* _Détails de l'exercice_
Rédigez la suite de l'extrait de décision sur le taux de commission et les arriérés de commissions, en reprenant après sa dernière phrase.

* _Texte source_

Sur le taux de commission de Sagaya Inbaraj et les arriérés de commissions :

8. Sagaya Inbaraj estime que la société Gem a modifié unilatéralement et sans droit son taux de commission. Il estime également que les tarifs applicables ne lui ayant pas été communiqués, ceux-ci lui étaient inopposables.

Sagaya Inbaraj soutient que des commissions lui restent dues au titre de son mandat commercial pour les années 2007 à 2011, pour un montant total de 115 240,40 euro pour les années de 2007 à 2011 et la somme de 28 750 euro pour l'année 2011.

9. Mais la cour constate que le contrat d'agent commercial stipulait expressément que le taux de commission de 23 % n'était applicable que pour la première année. Ce n'est donc pas en contrariété avec le contrat que la société Gem a appliqué, pour les années suivantes, un taux de commission de 17 %.

10. Mais comme l'a retenu à bon droit le premier juge, les versements de la société Gem au titre de la rémunération de Sagaya Inbaraj ont bien été effectués conformément aux facturations de Sagaya Inbaraj, et ce avec des taux de commissions parfois inférieurs à 23 %.

11. La cour, qui est suffisamment éclairée sur ce point par les pièces versées aux débats, constate que les arriérés réclamés par Sagaya Inbaraj correspondent en réalité non pas à des manquements de paiement mais à la différence de montant des commissions calculées avec le taux de 23 % au lieu de 17 %, qui était appliqué par la société Gem mais également par l'agent commercial qui n'a pas renégocié ce taux lors de sa période d'activité. La cour ne fait donc pas droit à la demande de désignation d'un expert.

12. En conséquence, et comme l'a retenu à bon droit le premier juge, la demande de Sagaya Inbaraj au titre des arriérés de paiement qui ne correspond pas à un défaut de paiement de la part de la société Gem mais à un delta fondé sur des taux de commissions acceptées par les parties lors de la période d'activité doit être rejetée comme mal fondée. Le jugement est confirmé sur ce point.

* _Extrait du document_
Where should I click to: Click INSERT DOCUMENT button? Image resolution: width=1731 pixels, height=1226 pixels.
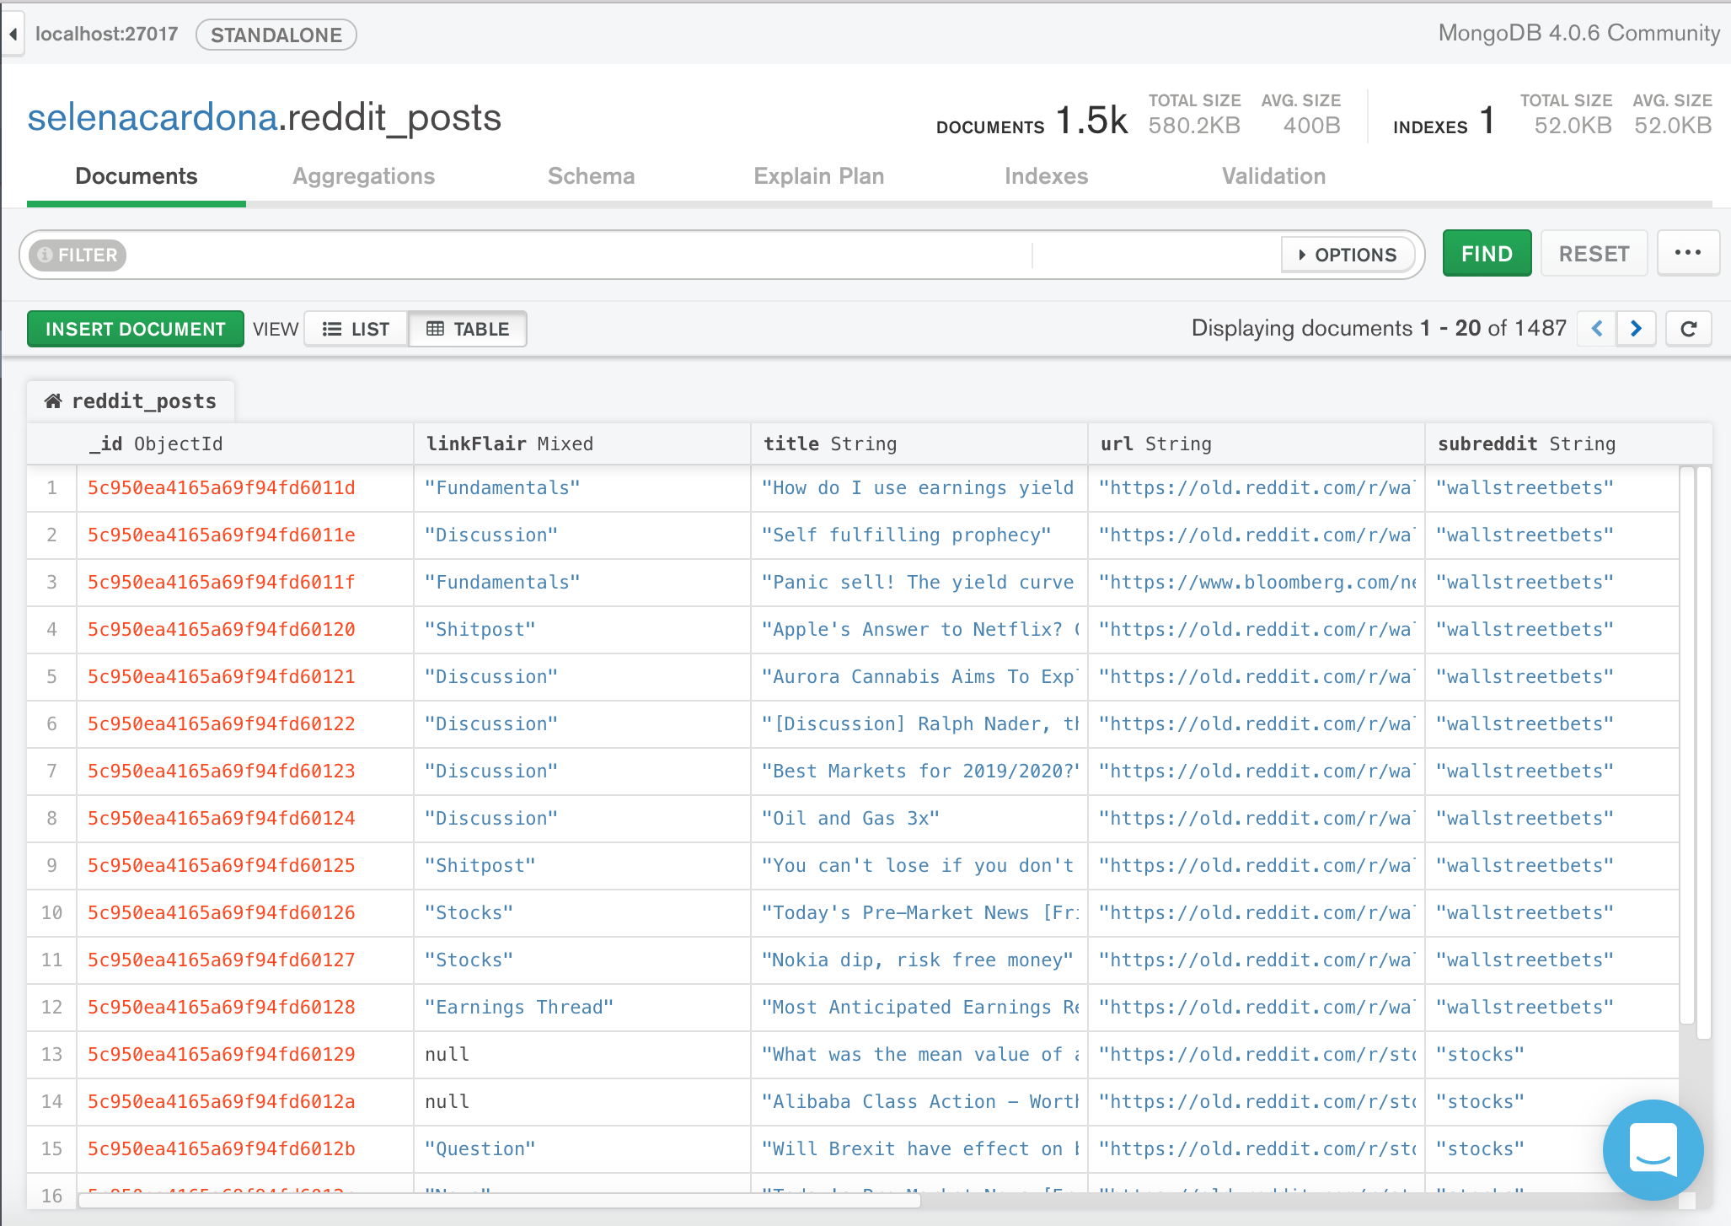(x=135, y=329)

* _Réponse rédigée_
Sur la résiliation du contrat d'agent commercial :

13. Sagaya Inbaraj soutient que la société Gem a commis des fautes contractuelles directement à l'origine de la rupture du contrat d'agent commercial. Il estime donc être en droit d'obtenir réparation du préjudice lié à cette rupture conformément à l'article L. 134-13 du Code de commerce. Sagaya Inbaraj qui expose qu'il souhaitait la poursuite de son activité avant le litige, dans la mesure où il ne demandait pas, à l'origine, devant le tribunal la résiliation de son contrat mais uniquement le paiement d'arriérés. Sagaya Inbaraj réclame à ce titre la somme de 150 000 euro, correspondant à deux années de commissions.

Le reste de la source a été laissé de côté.